• Records from a collection:
_ _ _
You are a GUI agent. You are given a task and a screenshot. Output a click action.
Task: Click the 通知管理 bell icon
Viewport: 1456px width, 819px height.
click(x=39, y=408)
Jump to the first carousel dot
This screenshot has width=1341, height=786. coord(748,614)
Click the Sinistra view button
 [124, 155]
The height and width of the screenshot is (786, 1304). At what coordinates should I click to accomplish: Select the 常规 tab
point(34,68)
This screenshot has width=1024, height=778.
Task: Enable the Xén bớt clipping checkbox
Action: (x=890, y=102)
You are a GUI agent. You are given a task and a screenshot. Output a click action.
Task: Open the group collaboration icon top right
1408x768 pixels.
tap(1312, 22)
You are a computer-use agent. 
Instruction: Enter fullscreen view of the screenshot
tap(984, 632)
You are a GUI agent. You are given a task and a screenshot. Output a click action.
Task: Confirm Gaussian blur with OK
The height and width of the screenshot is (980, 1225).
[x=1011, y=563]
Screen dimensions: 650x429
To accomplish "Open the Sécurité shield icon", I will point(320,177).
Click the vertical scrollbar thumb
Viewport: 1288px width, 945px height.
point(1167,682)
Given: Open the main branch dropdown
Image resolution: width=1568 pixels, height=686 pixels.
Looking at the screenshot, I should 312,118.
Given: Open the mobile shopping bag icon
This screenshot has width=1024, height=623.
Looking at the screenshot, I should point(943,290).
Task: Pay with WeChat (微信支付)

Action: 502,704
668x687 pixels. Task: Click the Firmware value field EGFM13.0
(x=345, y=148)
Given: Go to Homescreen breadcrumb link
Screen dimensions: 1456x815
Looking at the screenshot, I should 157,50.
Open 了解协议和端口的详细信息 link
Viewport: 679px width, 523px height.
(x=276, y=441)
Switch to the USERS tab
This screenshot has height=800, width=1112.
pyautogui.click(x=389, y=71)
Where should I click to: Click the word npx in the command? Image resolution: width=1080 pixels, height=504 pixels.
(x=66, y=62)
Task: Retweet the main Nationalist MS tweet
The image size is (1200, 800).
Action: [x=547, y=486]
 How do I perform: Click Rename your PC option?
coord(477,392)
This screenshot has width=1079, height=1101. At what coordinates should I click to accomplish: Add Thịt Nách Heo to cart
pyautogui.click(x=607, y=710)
_ _ _
• PROBLEM DETAILS: Your answer must be an exact transcription of the lines from the one containing "You are a computer-use agent." through the last line of the records above, and nothing else.

• PROBLEM SOLUTION:
You are a computer-use agent. 
Instruction: Enter fullscreen view of the screenshot
tap(984, 632)
You are a GUI agent. You are given a task and a screenshot. Output a click action.
Task: Confirm Gaussian blur with OK
The height and width of the screenshot is (980, 1225).
[x=1011, y=563]
Screen dimensions: 650x429
To accomplish "Open the Sécurité shield icon", I will point(320,177).
Click the vertical scrollbar thumb
Viewport: 1288px width, 945px height.
point(1167,682)
Given: Open the main branch dropdown
Image resolution: width=1568 pixels, height=686 pixels.
Looking at the screenshot, I should 312,118.
Given: Open the mobile shopping bag icon
This screenshot has width=1024, height=623.
Looking at the screenshot, I should point(943,290).
Task: Pay with WeChat (微信支付)

Action: 502,704
668x687 pixels. Task: Click the Firmware value field EGFM13.0
(x=345, y=148)
Given: Go to Homescreen breadcrumb link
Screen dimensions: 1456x815
Looking at the screenshot, I should 157,50.
Open 了解协议和端口的详细信息 link
Viewport: 679px width, 523px height.
(x=276, y=441)
Switch to the USERS tab
This screenshot has height=800, width=1112.
pyautogui.click(x=389, y=71)
Where should I click to: Click the word npx in the command? Image resolution: width=1080 pixels, height=504 pixels.
(x=66, y=62)
Task: Retweet the main Nationalist MS tweet
The image size is (1200, 800).
Action: [x=547, y=486]
 How do I perform: Click Rename your PC option?
coord(477,392)
This screenshot has width=1079, height=1101. At what coordinates should I click to accomplish: Add Thịt Nách Heo to cart
pyautogui.click(x=607, y=710)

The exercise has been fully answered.